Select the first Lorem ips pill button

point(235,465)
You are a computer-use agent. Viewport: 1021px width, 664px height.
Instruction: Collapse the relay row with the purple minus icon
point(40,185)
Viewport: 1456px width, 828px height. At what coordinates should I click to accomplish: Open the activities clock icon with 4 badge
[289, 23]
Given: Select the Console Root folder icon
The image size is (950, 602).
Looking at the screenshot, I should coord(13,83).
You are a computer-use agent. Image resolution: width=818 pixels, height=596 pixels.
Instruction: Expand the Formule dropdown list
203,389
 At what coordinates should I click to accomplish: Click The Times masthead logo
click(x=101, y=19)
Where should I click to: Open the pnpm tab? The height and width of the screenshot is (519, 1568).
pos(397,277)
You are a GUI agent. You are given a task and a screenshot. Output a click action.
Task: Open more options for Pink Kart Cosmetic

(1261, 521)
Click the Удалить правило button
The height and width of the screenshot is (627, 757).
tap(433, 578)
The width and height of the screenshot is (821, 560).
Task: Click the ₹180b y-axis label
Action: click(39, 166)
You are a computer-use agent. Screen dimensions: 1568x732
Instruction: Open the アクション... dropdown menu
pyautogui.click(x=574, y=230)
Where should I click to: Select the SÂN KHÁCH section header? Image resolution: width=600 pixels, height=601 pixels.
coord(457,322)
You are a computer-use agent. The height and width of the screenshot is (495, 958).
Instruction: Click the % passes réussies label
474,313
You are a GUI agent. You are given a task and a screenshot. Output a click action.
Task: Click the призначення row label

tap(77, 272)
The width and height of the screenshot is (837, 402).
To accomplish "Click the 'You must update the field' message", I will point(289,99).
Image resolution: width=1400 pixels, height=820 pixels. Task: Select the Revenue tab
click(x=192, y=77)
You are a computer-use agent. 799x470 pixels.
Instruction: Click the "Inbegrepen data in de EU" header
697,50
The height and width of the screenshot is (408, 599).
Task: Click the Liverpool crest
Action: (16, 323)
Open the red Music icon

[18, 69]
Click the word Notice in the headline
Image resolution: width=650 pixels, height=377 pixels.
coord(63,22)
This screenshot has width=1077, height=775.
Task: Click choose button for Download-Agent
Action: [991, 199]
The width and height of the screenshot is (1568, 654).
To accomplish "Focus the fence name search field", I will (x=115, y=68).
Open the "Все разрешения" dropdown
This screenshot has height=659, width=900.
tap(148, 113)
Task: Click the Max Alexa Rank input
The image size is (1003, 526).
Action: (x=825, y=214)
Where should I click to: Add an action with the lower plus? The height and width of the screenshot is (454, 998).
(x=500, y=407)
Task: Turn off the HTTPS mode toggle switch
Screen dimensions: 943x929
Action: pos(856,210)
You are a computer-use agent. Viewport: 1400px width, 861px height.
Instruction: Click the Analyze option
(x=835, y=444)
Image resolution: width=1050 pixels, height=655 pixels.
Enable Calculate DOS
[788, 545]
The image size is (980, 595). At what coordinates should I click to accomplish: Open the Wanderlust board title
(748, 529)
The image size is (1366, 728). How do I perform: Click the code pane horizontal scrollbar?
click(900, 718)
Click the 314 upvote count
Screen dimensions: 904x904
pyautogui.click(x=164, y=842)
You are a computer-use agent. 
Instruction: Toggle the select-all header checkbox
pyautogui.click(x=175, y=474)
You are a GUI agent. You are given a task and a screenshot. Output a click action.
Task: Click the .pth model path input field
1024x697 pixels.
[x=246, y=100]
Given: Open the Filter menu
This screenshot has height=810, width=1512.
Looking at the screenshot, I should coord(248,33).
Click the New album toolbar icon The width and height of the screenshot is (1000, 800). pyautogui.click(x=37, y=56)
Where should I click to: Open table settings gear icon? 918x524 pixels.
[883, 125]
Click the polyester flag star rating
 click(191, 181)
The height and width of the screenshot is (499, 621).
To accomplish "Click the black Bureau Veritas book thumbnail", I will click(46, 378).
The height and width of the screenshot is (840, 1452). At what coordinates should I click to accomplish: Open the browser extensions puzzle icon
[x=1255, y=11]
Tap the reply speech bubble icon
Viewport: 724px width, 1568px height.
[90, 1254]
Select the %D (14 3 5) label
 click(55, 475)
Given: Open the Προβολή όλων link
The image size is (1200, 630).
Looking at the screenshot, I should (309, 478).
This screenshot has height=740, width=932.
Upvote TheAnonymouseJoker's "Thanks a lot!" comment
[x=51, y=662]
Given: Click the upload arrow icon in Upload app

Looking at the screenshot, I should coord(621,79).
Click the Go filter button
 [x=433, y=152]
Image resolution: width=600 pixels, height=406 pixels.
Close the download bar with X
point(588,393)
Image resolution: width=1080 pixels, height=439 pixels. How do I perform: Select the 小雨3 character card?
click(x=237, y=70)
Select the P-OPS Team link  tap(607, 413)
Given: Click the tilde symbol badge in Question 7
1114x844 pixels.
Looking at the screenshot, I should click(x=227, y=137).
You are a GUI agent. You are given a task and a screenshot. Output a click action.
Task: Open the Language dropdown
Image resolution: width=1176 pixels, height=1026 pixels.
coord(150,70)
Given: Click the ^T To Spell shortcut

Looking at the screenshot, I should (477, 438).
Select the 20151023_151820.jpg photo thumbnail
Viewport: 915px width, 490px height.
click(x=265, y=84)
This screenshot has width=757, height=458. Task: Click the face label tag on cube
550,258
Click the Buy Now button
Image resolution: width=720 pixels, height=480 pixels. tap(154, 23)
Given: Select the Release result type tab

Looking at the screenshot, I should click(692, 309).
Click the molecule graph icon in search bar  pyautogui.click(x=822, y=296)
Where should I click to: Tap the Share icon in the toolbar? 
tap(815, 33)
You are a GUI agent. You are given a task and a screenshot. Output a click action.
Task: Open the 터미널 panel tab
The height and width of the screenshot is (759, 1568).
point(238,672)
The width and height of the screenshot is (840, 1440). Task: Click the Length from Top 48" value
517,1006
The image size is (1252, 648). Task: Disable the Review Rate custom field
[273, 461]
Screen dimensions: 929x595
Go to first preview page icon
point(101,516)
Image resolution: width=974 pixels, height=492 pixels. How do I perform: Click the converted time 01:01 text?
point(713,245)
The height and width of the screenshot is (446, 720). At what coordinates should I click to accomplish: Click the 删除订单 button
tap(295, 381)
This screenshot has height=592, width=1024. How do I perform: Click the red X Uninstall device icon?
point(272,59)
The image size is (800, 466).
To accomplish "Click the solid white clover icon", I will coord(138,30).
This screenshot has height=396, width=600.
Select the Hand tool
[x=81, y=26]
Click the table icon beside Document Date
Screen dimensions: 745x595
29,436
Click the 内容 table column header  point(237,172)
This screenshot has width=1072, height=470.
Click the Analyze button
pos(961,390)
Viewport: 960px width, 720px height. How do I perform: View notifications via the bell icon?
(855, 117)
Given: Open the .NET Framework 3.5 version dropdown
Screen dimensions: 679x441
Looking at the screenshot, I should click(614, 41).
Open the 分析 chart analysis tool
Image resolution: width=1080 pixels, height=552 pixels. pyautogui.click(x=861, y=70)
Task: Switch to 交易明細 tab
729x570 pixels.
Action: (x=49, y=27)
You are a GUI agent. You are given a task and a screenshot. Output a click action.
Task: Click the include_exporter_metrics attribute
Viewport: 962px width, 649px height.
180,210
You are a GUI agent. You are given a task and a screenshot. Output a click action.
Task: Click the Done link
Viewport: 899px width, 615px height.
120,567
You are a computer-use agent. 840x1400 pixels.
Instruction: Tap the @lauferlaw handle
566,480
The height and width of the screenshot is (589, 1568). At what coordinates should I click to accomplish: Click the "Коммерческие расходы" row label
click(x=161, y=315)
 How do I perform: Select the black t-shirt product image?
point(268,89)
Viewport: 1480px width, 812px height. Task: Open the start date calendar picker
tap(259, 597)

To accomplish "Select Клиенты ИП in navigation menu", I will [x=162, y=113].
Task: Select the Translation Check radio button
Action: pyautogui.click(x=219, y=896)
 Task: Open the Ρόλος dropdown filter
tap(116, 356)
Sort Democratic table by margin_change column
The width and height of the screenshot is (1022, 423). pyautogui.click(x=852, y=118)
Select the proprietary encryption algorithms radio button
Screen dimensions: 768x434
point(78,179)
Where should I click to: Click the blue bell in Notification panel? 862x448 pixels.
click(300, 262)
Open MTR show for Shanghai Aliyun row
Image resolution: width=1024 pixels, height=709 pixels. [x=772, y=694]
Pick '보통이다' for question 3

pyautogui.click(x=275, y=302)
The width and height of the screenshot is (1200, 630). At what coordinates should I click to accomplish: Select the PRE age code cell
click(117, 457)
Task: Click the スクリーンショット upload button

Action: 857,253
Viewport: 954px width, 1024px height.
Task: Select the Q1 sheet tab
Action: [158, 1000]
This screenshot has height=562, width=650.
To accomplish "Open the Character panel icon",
+ + + +
EXERCISE GOAL: With the line containing "Task: Click the スクリーンショット upload button" as the first and the last line above as the final one, copy those lines exactly and no others.

RESULT OF THE TASK:
Task: Click the スクリーンショット upload button

Action: 857,253
Viewport: 954px width, 1024px height.
Task: Select the Q1 sheet tab
Action: [158, 1000]
This screenshot has height=562, width=650.
To accomplish "Open the Character panel icon",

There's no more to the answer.